* _What the exercise asks_
Extract each line of the records below that contains the word "agent".

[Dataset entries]
■ ■ ■ ■ ■
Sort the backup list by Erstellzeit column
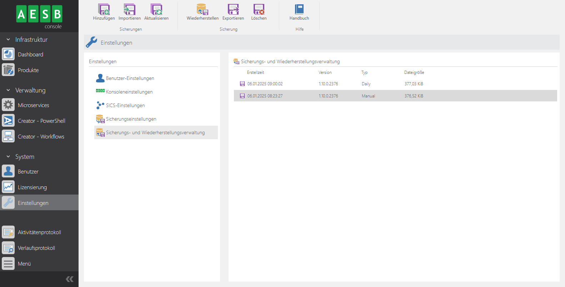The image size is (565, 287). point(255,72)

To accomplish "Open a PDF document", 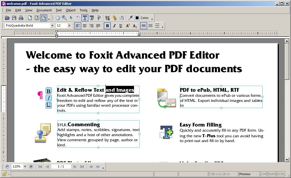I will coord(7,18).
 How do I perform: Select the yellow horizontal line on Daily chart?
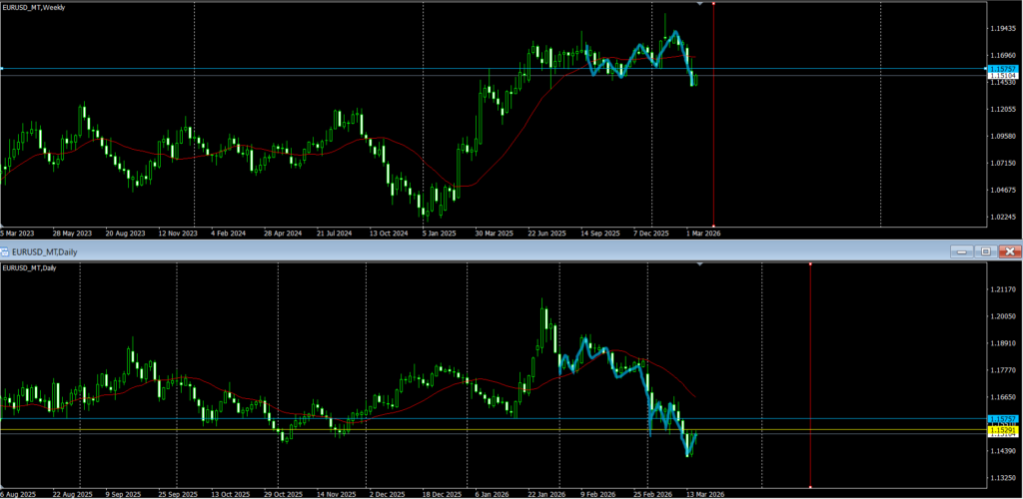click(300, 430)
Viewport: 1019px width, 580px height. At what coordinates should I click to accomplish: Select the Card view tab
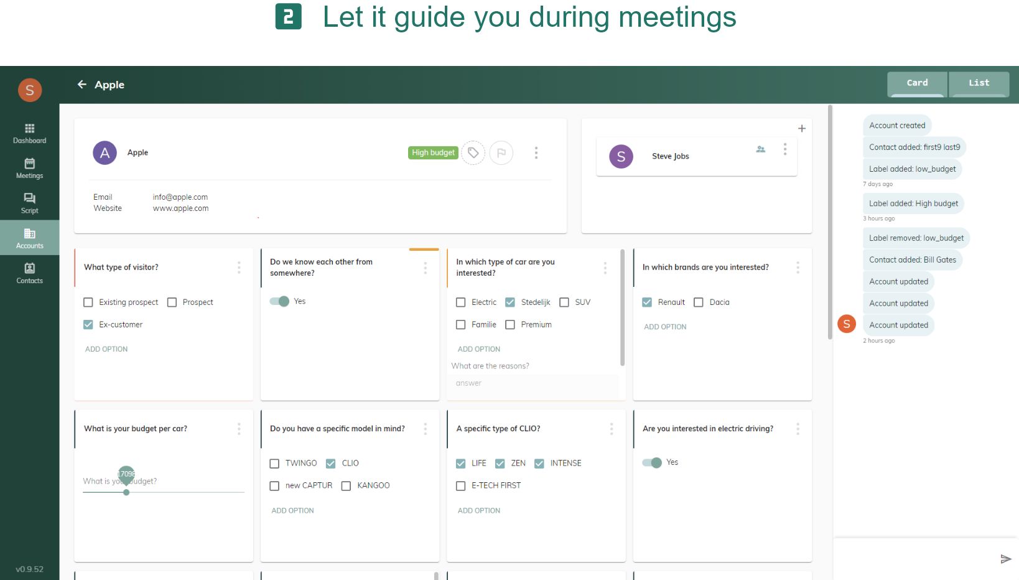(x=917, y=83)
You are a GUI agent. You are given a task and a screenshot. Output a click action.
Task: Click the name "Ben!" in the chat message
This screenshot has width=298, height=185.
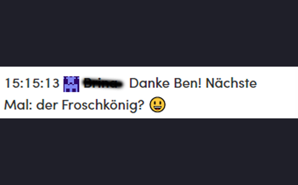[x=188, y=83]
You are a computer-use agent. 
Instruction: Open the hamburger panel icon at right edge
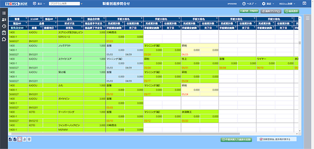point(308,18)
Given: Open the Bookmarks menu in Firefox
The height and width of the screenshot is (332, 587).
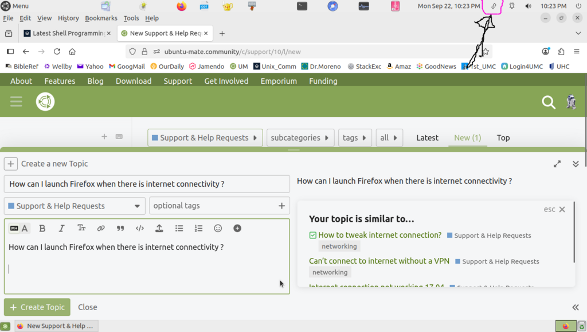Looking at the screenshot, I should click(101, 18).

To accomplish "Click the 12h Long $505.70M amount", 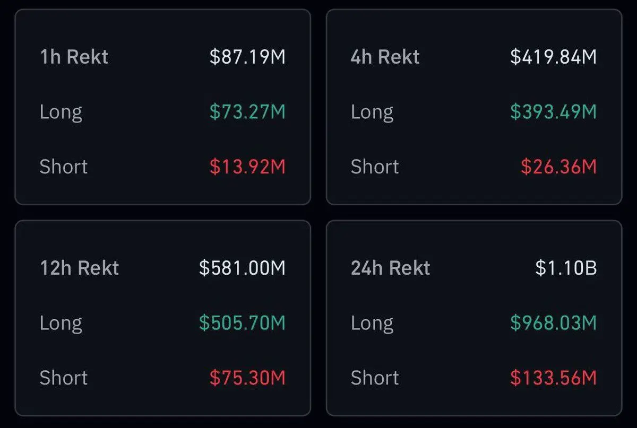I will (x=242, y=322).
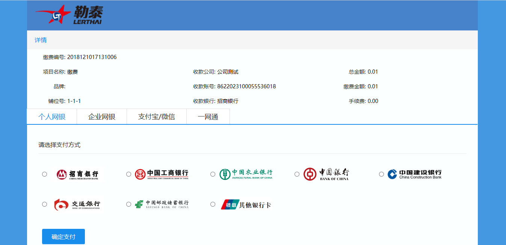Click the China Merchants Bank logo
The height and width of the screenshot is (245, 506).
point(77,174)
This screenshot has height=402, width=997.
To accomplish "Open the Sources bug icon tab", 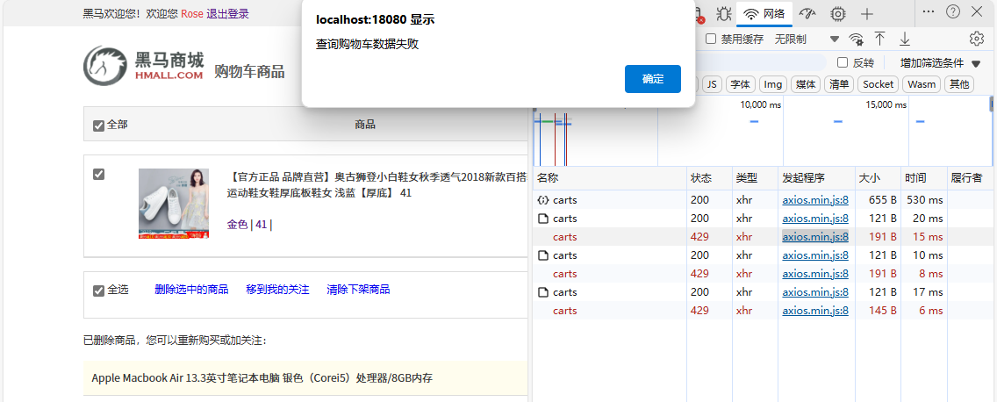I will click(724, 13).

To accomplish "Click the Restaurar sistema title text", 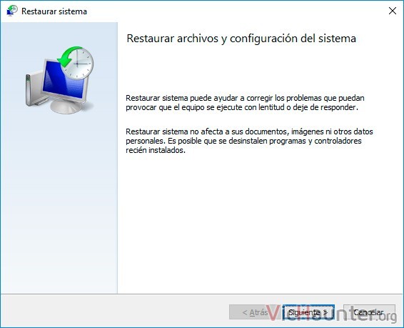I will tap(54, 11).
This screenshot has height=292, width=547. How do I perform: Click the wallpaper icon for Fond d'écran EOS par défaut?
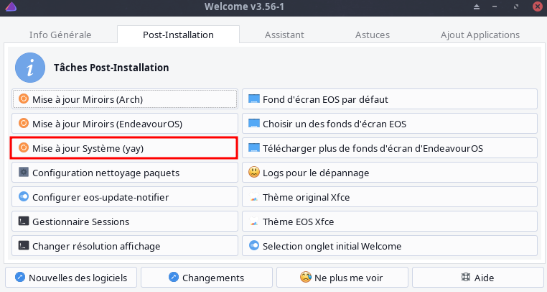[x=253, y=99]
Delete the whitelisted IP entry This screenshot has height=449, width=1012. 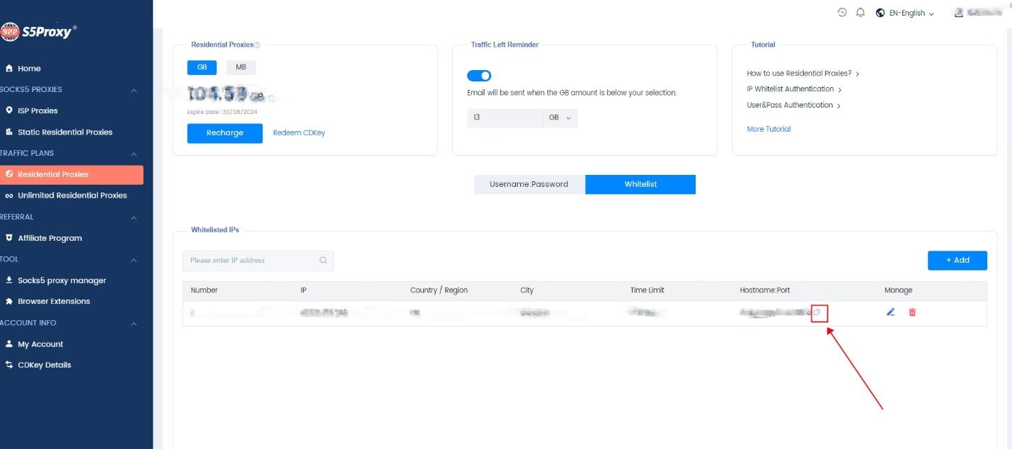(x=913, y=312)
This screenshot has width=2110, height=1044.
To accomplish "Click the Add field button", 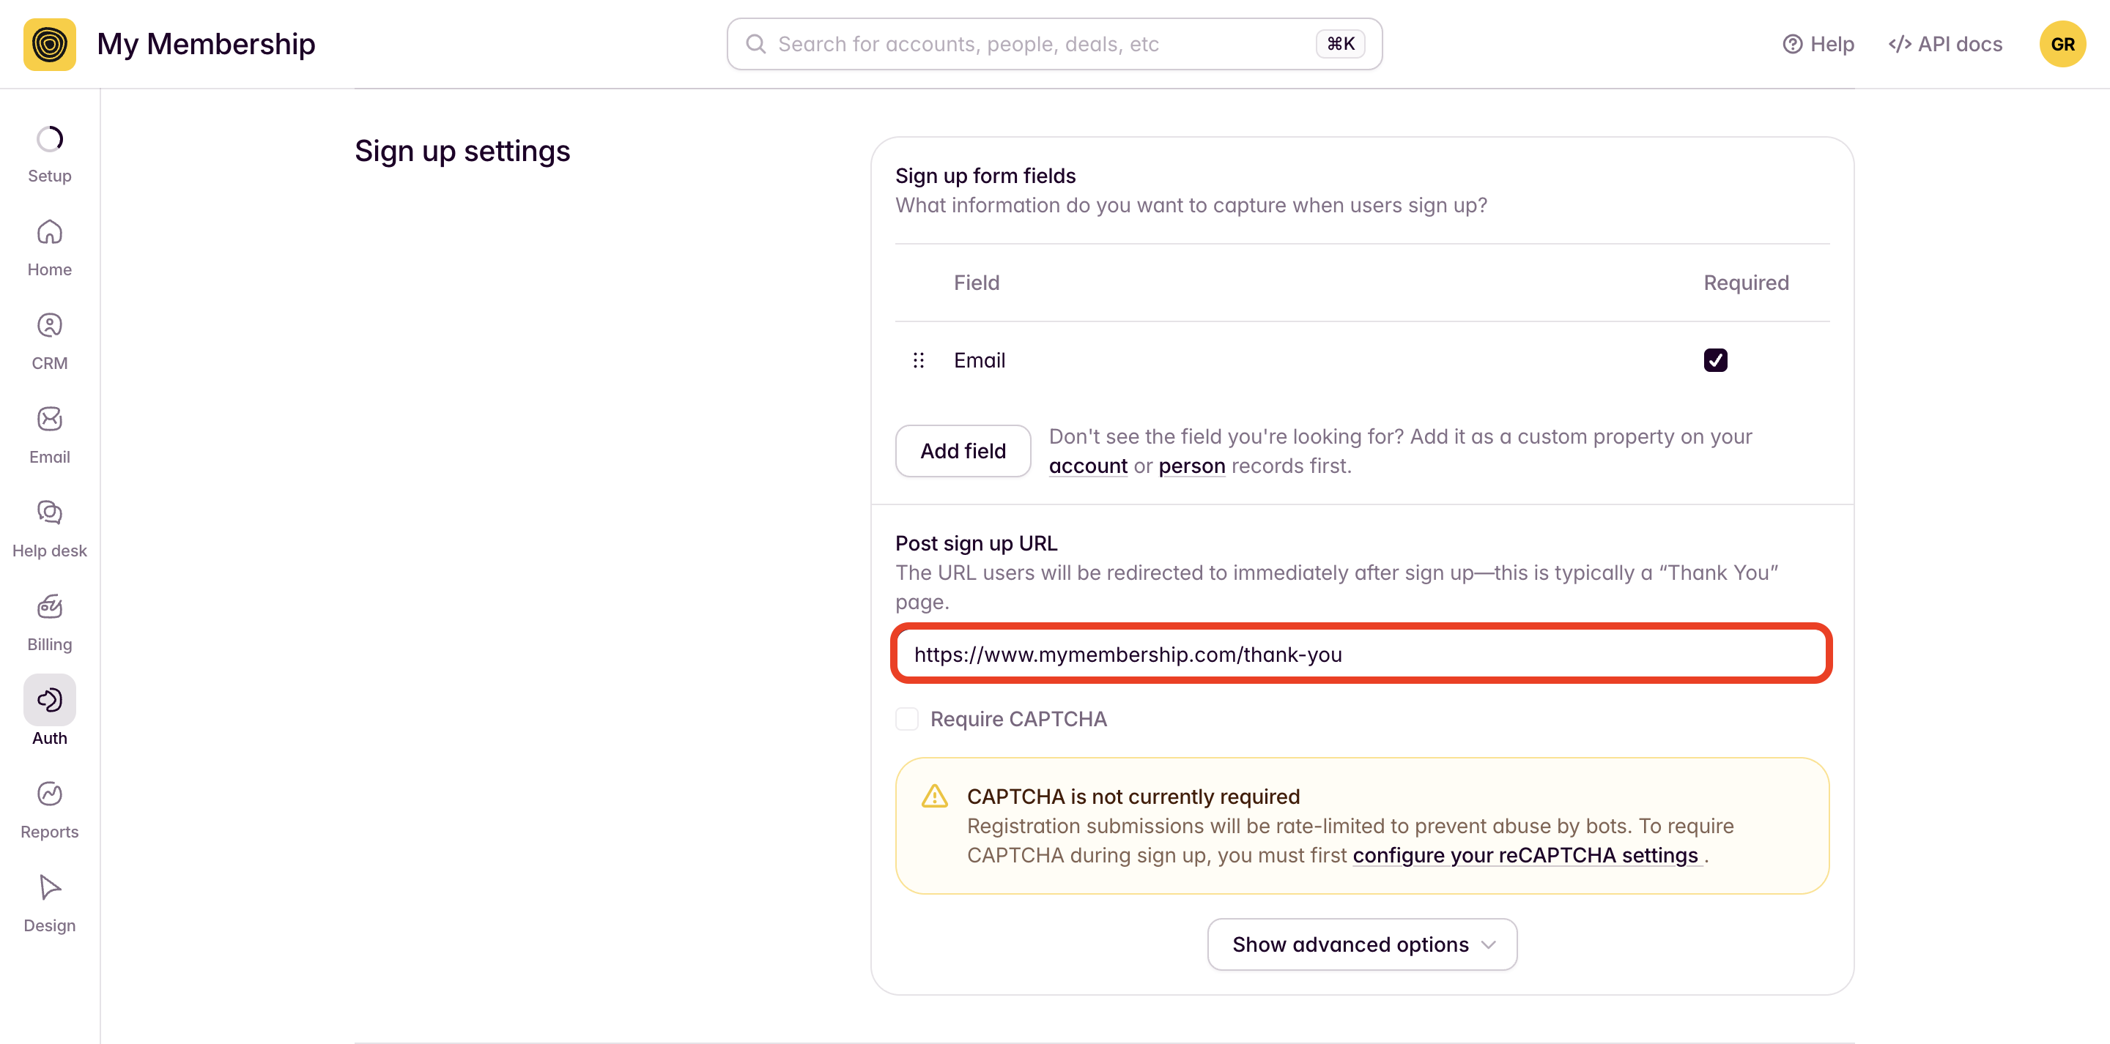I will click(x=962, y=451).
■ ■ ■ ■ ■
* _Answer for the task_
You are a GUI agent. You are given a task and a screenshot. Output a click action.
You are a computer-use agent. 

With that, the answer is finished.